Stored items:
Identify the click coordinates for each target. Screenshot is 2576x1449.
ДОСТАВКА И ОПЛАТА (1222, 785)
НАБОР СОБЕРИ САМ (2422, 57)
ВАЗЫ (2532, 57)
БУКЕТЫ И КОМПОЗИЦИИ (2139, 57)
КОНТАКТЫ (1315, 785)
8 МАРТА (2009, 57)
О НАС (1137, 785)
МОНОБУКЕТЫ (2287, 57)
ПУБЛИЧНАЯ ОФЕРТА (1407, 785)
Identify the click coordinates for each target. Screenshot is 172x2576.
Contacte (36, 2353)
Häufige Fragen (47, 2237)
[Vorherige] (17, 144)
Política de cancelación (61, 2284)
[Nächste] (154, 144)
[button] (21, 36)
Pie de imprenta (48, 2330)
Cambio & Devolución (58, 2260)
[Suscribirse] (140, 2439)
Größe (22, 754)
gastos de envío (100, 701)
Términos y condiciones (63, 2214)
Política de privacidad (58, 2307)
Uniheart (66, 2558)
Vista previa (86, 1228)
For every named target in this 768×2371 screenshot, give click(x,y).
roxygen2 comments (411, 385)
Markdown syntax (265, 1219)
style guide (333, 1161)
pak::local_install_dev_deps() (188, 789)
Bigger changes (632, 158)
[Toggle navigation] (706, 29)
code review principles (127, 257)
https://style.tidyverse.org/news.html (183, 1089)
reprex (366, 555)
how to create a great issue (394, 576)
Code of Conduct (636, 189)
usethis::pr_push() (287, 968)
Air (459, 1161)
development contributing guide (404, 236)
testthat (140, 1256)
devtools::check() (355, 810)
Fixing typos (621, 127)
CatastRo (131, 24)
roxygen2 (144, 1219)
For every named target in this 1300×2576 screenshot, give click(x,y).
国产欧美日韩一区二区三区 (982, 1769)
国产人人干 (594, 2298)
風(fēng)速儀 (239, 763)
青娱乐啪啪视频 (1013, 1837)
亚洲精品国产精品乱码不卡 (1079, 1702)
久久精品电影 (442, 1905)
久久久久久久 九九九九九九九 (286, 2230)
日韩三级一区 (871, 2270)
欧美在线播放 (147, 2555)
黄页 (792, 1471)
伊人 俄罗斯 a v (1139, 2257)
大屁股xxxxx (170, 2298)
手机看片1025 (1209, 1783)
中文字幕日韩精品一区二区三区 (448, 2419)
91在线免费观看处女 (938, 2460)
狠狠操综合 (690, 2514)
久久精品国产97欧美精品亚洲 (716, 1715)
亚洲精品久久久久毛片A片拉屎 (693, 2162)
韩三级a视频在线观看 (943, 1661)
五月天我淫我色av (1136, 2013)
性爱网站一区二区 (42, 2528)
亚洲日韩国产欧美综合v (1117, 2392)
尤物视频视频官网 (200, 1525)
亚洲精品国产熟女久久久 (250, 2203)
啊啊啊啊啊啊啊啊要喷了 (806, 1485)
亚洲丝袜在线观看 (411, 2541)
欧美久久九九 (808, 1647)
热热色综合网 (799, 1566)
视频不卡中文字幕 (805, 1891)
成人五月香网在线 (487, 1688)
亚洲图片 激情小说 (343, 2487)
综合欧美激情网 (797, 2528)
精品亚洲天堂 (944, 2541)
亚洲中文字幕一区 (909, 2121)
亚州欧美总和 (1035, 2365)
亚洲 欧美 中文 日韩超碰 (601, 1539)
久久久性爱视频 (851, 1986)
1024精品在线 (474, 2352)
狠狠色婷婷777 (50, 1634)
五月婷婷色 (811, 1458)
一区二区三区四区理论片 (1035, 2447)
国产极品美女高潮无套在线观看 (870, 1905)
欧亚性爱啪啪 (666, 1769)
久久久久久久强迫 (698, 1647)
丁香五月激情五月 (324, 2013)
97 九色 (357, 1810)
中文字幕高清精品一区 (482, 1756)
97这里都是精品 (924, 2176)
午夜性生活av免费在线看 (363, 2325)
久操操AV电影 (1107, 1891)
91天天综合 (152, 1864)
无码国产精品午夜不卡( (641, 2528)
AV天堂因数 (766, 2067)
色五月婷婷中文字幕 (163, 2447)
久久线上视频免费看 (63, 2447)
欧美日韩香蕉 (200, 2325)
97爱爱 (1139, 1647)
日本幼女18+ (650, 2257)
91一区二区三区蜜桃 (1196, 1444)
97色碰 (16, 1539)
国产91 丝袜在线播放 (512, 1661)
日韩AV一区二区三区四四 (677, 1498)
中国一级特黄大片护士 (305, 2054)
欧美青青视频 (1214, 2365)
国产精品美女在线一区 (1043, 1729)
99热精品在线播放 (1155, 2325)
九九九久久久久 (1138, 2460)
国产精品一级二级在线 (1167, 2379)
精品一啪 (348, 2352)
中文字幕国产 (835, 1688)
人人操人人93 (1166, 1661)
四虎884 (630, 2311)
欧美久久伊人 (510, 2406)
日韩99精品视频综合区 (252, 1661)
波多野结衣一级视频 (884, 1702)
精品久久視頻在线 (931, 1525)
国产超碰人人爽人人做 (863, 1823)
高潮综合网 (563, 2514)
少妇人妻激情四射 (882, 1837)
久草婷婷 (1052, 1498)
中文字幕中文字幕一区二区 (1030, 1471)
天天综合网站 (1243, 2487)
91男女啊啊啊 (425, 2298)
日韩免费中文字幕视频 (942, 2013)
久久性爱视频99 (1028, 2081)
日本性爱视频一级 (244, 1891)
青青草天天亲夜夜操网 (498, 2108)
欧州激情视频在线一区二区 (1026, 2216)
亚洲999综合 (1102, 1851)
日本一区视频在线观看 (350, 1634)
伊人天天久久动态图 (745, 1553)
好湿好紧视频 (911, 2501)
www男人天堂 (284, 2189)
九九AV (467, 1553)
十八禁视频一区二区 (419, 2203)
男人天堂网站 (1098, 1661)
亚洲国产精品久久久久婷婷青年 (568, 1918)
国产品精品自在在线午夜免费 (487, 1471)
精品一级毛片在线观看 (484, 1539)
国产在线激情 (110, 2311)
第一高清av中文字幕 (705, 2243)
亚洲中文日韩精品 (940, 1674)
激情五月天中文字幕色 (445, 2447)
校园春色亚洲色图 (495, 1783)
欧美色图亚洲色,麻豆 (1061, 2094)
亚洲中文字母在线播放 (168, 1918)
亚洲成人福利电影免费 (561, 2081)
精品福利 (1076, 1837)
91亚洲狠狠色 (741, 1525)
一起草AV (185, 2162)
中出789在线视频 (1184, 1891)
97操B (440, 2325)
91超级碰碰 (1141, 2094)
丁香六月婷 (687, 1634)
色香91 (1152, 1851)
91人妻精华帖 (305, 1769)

*WHAT IS BEING ASKED*
After identifying the lines above that contain "target", copy each one.

*RESPONSE TO THIS EXERCISE*
Identify the click coordinates for each target. Screenshot is 2576x1449.
Identify the click coordinates for each target. Screenshot is 172x2576.
For every named target in this 768×2371 screenshot, give click(x,y).
For every named target in this 1300×2576 screenshot, give click(x,y).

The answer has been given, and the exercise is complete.